I've been drawn to these for quite some time but have some concerns. First, you have no way to know if it is working or not. (I mean effectively purifying the water, not just lighting up.) Ancedotic evidence, that is, "I used it and didn't get sick." doesn't really prove that the water was purified. It may have been safe or the drinker may have been lucky.

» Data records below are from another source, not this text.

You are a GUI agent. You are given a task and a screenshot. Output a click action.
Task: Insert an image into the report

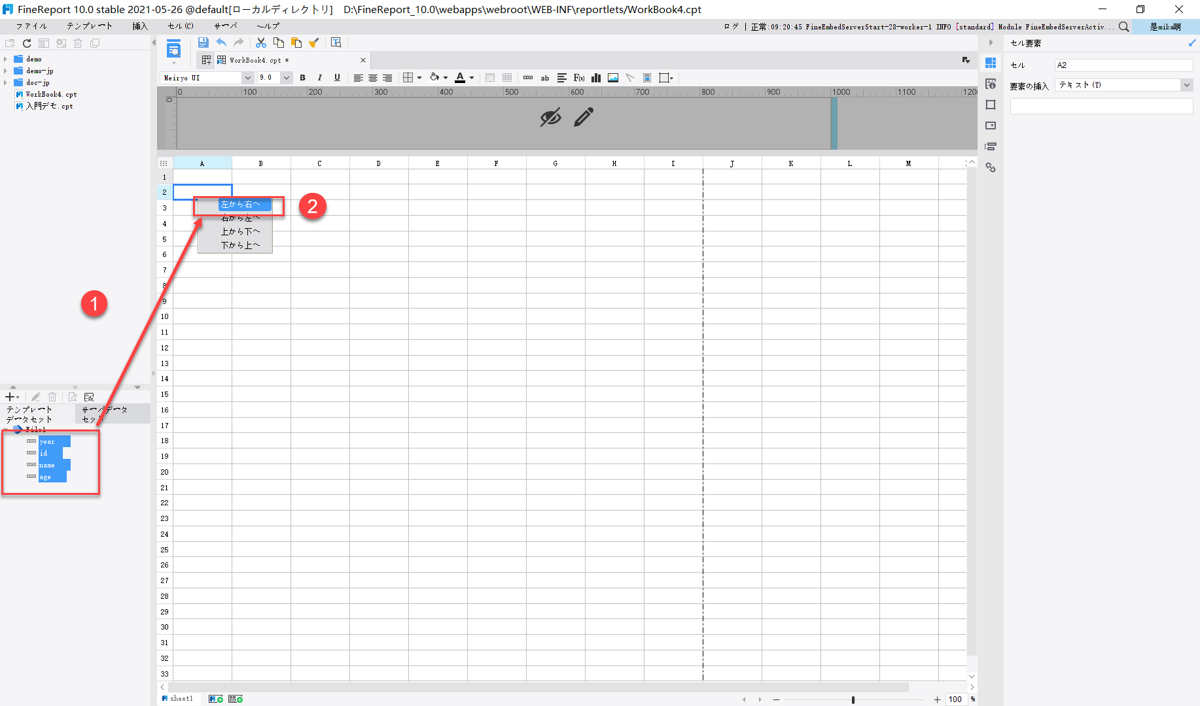612,77
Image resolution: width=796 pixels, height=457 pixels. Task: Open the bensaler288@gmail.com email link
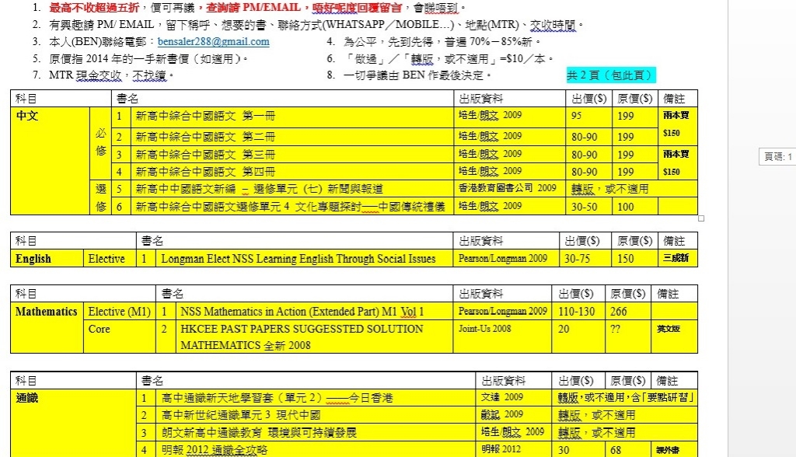(x=213, y=42)
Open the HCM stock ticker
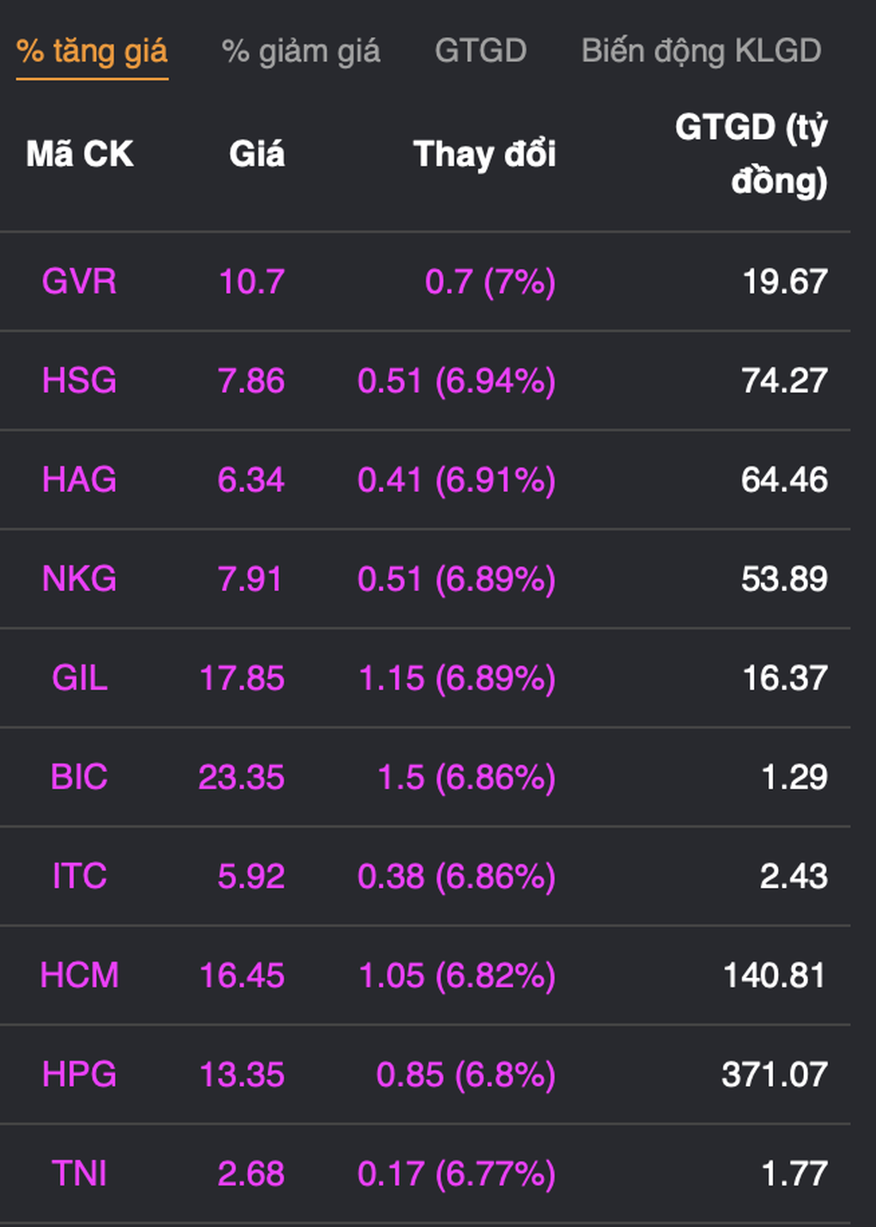Viewport: 876px width, 1227px height. coord(79,975)
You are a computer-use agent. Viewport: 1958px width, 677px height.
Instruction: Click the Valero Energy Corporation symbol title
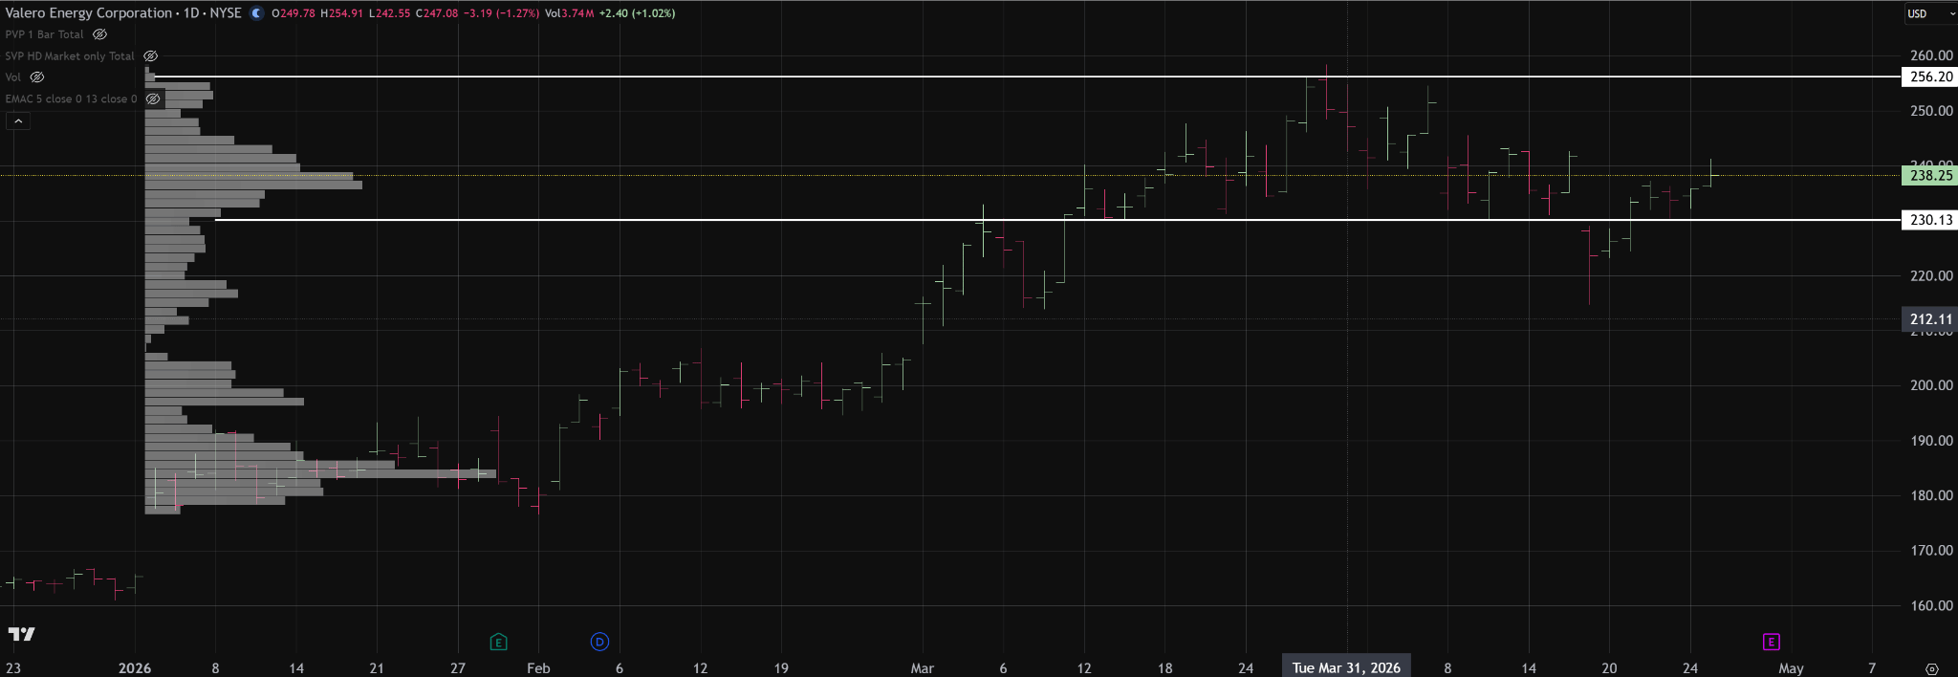pyautogui.click(x=88, y=13)
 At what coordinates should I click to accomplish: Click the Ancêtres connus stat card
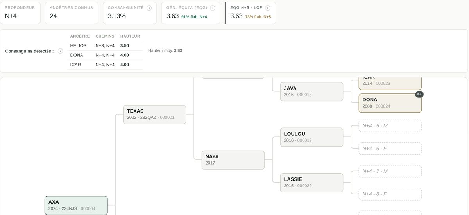point(72,13)
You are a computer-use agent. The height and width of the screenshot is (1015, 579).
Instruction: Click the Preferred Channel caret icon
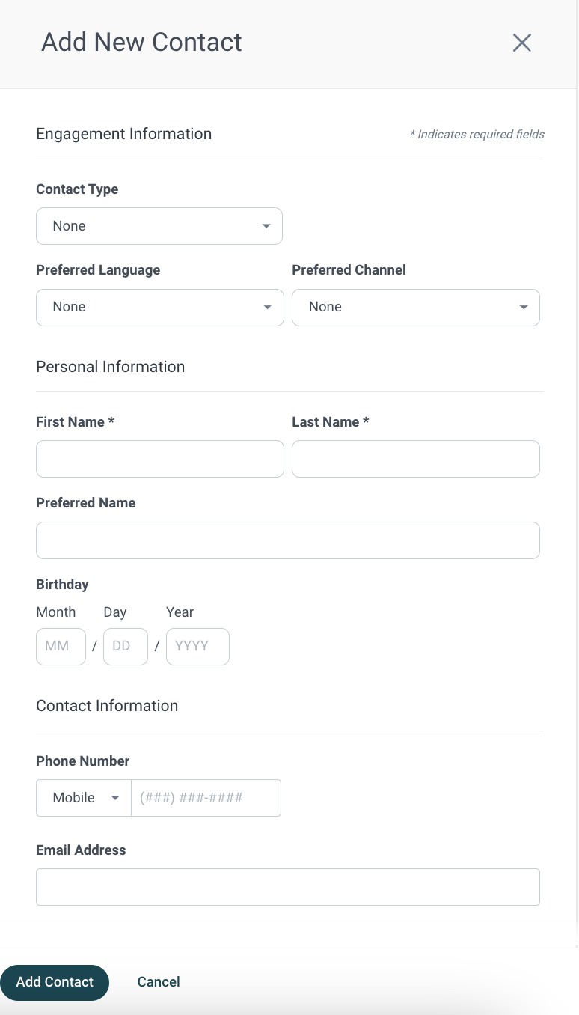coord(524,307)
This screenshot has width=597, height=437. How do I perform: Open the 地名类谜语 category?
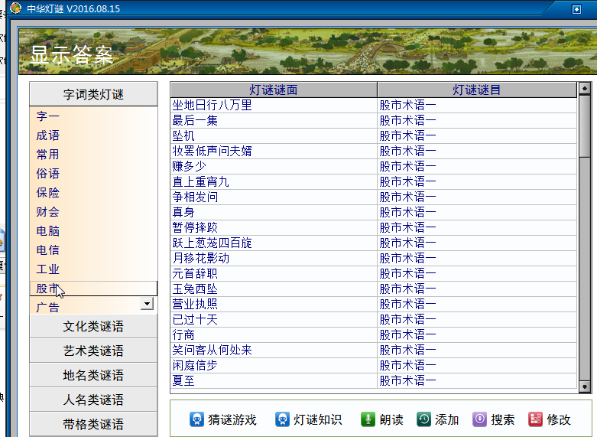[93, 375]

Since you can't tell from looking whether it is accomplishing the task it is designed for, your next choice is to verify. This means to take a water sample from a suspect source and divide it in to two portions. Treat one with a SteriPEN and keep one as a control. Send both for analysis. Obviously this is a pretty inconvenient way for a user to test a piece of field gear, so hopefully you'll be able to rely on similar testing by others.
The
US Army did such testing and the SteriPEN failed. There was some question about whether the water was too cloudy to be a valid test, so they pulled the test data from their website.
Ron Hood had purchased a SteriPEN and was quite taken with it until he treated some water and had it tested. It failed, so he is back to using Iodine and filtration.
I REALLY want this device to work. SteriPEN has some commissioned tests on their website, although they were kind of buried. I haven't had the time to wade through these yet. I'm a gear junkie and think it would be quite useful. Nonetheless, I'll wait until there is reliable data as to its effectiveness in purifying water.